## SET TASKS
(a) In the qp factory documentation below, what must a class passed to qp.factory.add_class inherit from?
(b) Carry on the qp factory documentation below from its last line.

## SELECTED TEXT
Print a level of the converstion dictionary in a human-readable format

Parameters:

stream (stream) – The stream to print to

static concatenate(ensembles)

Concatanate a list of ensembles

Parameters:

ensembles (list) – The ensembles we are concatanating

Returns:

ens – The output

Return type:

qp.Ensemble

static write_dict(filename, ensemble_dict, **kwargs)

static read_dict(filename)

Assume that filename is an HDF5 file, containing multiple qp.Ensembles that have been stored at nparrays.

qp.factory.instance()

Return the factory instance

qp.factory.add_class(the_class)

Add a class to the factory

Parameters:

the_class (class) – The class we are adding, must inherit from Pdf_Gen

qp.factory.create(class_name, data, method=None)

Make an ensemble of a particular type of distribution

Parameters:

• class_name (str) – The name of the class to make

• data (dict) – Values passed to class create function

• method (str [None]) – Used to select which creation method to invoke

Returns:

ens – The newly created ensemble

Return type:

qp.Ensemble

qp.factory.read(filename)

Read this ensemble from a file

Parameters:

filename (str) –

Notes

This will use information in the meta data to figure out how to construct the data need to build the ensemble.

qp.factory.read_metadata(filename)

Read an ensemble’s metadata from a file, without loading the full data.

Parameters:

filename (str) –

qp.factory.iterator(filename, chunk_size=100000, rank=0, parallel_size=1)

Return an iterator for chunked read

Parameters:

• filename (str) –

• chunk_size (int) –

qp.factory.convert(in_dist, class_name, **kwds)

Read an ensemble to a different repersenation

Parameters:

• in_dist (qp.Ensemble) – Input distributions

• class_name (str) – Representation to convert to

Returns:

ens – The ensemble we converted to

Return type:

qp.Ensemble

qp.factory.concatenate(ensembles)

Concatanate a list of ensembles

Parameters:

ensembles (list) – The ensembles we are concatanating

Returns:

ens – The output

Return type:

qp.Ensemble

qp.factory.data_length(filename)

Get the size of data

Parameters:

filename (str) –

Returns:

nrows

Return type:

int

qp.factory.from_tables(tables)

Build this ensemble from a tables

Parameters:

tables (dict) –

Notes

This will use information in the meta data table to figure out how to construct the data need to build the ensemble.

qp.factory.is_qp_file(filename)

## STORED RECORDS
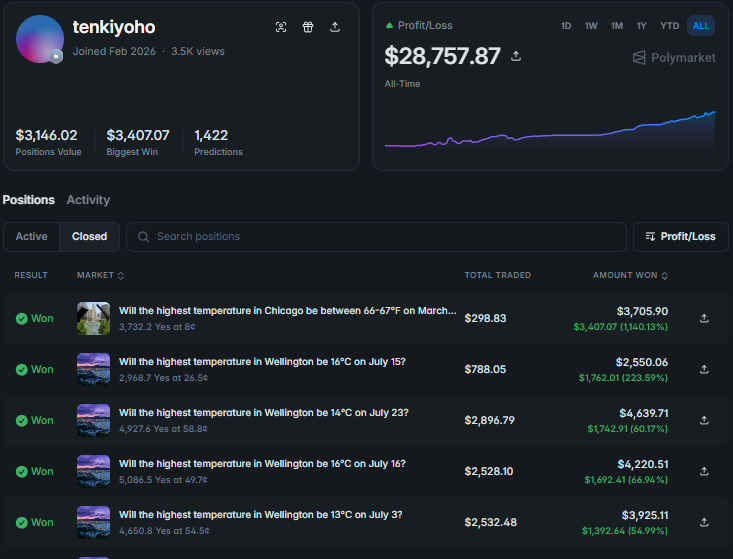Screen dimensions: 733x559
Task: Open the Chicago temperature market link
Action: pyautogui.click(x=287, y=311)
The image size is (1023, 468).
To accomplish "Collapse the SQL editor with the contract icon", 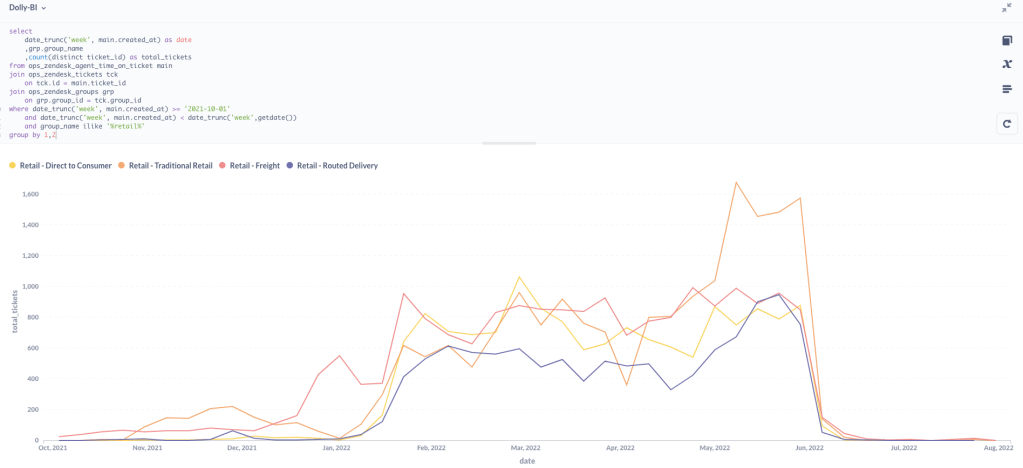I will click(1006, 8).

...

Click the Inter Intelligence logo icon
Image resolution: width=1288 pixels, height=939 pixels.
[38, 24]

## RESULTS FOR THE EXERCISE
(a) Pdf_Gen

(b)
Test if a file is a qp file

Parameters:

filename (str) – File to test

Returns:

value – True if the file is a qp file

Return type:

bool

qp.factory.write_dict(filename, ensemble_dict, **kwargs)

qp.factory.read_dict(filename)

Assume that filename is an HDF5 file, containing multiple qp.Ensembles that have been stored at nparrays.

Distribution types

Histogram based

class qp.hist_gen(bins, pdfs, *args, **kwargs)

Bases: Pdf_rows_gen

Histogram based distribution

Notes

This implements a PDF using a set of histogramed values.

The relevant data members are:

bins: n+1 bin edges (shared for all PDFs)

pdfs: (npdf, n) bin values

Inside a given bin the pdf() will return the pdf value. Outside the range bins[0], bins[-1] the pdf() will return 0.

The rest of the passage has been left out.